Die Polizei wendet sich an die Öffentlichkeit. Die mögliche Gefahr, die von zwei mit einem großen Messer bewaffneten Betrunkenen ausgeht, lässt den Behörden keine andere Wahl.

1. September 2015: Im „Nordbayerischen Kurier“ erscheint unter der Überschrift „Ins Gebüsch gezerrt“ der Bericht über den Vorfall. Mitsamt der der Beschreibung der angeblich dunkelhäutigen Täter. Die Polizei bekommt keinen einzigen brauchbaren Hinweis. Dafür gibt es auf der Kurier-Facebook-Seite, aber auch auf der Internetseite dieser Zeitung eine Flut ausländerfeindlicher Äußerungen. Darunter ist der Facebook-Post eines 47-jährigen Bayreuthers, den die Redaktion erst sichert, dann löscht und der Justiz vorlegt. Der Bayreuther ruft darin dazu auf, zu den Waffen zu greifen und „das Pack zu erschießen“.

2. September 2015: Ein zweiter Bericht erscheint im Kurier: „Was geschah am Emil-Warburg-Weg?“ Erneut ruft die Polizei mögliche Zeugen zu dem Vorfall auf, sich zu melden. Die Polizei bestätigt auf Anfrage, dass auch Asylbewerberunterkünfte bei den Ermittlungen kontrolliert worden seien – ohne Ergebnis.
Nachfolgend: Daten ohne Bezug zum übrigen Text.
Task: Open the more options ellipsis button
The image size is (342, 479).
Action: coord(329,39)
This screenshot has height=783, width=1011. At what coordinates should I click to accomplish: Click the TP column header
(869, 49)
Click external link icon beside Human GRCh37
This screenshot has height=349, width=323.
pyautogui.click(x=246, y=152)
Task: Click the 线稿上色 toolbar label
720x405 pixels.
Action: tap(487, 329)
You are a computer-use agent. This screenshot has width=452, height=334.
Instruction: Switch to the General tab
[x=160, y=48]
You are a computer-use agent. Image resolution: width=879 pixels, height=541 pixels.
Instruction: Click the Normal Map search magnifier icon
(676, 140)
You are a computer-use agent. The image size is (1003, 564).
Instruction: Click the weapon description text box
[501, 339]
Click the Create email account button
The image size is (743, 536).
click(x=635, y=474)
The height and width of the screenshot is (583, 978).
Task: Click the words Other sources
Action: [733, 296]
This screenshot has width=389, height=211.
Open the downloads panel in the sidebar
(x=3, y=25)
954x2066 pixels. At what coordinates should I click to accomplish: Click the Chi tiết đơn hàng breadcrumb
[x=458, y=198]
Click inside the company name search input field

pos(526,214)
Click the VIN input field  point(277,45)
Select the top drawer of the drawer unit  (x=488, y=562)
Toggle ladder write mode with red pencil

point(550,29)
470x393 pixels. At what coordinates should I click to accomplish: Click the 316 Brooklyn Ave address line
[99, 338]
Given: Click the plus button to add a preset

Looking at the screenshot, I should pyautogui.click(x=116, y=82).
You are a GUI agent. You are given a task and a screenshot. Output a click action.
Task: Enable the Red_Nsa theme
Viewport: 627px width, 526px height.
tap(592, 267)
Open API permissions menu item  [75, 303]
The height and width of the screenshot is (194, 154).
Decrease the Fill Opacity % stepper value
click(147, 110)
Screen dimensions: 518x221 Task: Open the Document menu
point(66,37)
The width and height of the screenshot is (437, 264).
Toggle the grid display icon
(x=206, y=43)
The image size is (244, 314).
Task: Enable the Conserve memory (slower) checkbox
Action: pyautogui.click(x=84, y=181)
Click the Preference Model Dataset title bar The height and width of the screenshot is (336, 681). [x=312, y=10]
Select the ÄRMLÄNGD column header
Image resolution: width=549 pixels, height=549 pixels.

Es wird bekannt, dass die 20-jährige Anzeigeerstatterin, eine Studentin der Sommeruniversität, in ihr Heimatland abgereist ist. Auch deswegen gibt es im Internet unschöne Kommentare.

14. Oktober 2015: Der 47-jährige Bayreuther muss wegen seines Hass-Posts vom 1. September vor Gericht. Er zeigt keine Reue. 1.200 Euro Geldstrafe wird er wegen Volksverhetzung berappen müssen.

17. Dezember 2015: Kurier-Chefredakteur Joachim Braun gibt bekannt, dass die Kommentarfunktion auf der Kurier-Webseite modifiziert werden wird: Künftig können nur mehr Abonnenten kommentieren - zwar noch anonym, aber jederzeit identifizierbar. Die Welle des Ausländerhasses vom 1. September ist einer von vielen Gründen dafür.

30. Dezember: Der Leitende Oberstaatsanwalt Herbert Potzel erklärt, im Fall des angeblichen Übergriffs hinter dem Audimax hätten sich keine Hinweise ergeben. Das von der Anzeigeerstatterin berichtete Geschehen könne nicht verifiziert werden. Potzel betont: Man könne aber auch nicht beweisen, dass die junge Frau ein Märchen erzählt habe. Gegen die 20-Jährige sei demzufolge auch kein Verfahren wegen falscher Beschuldigung eingeleitet.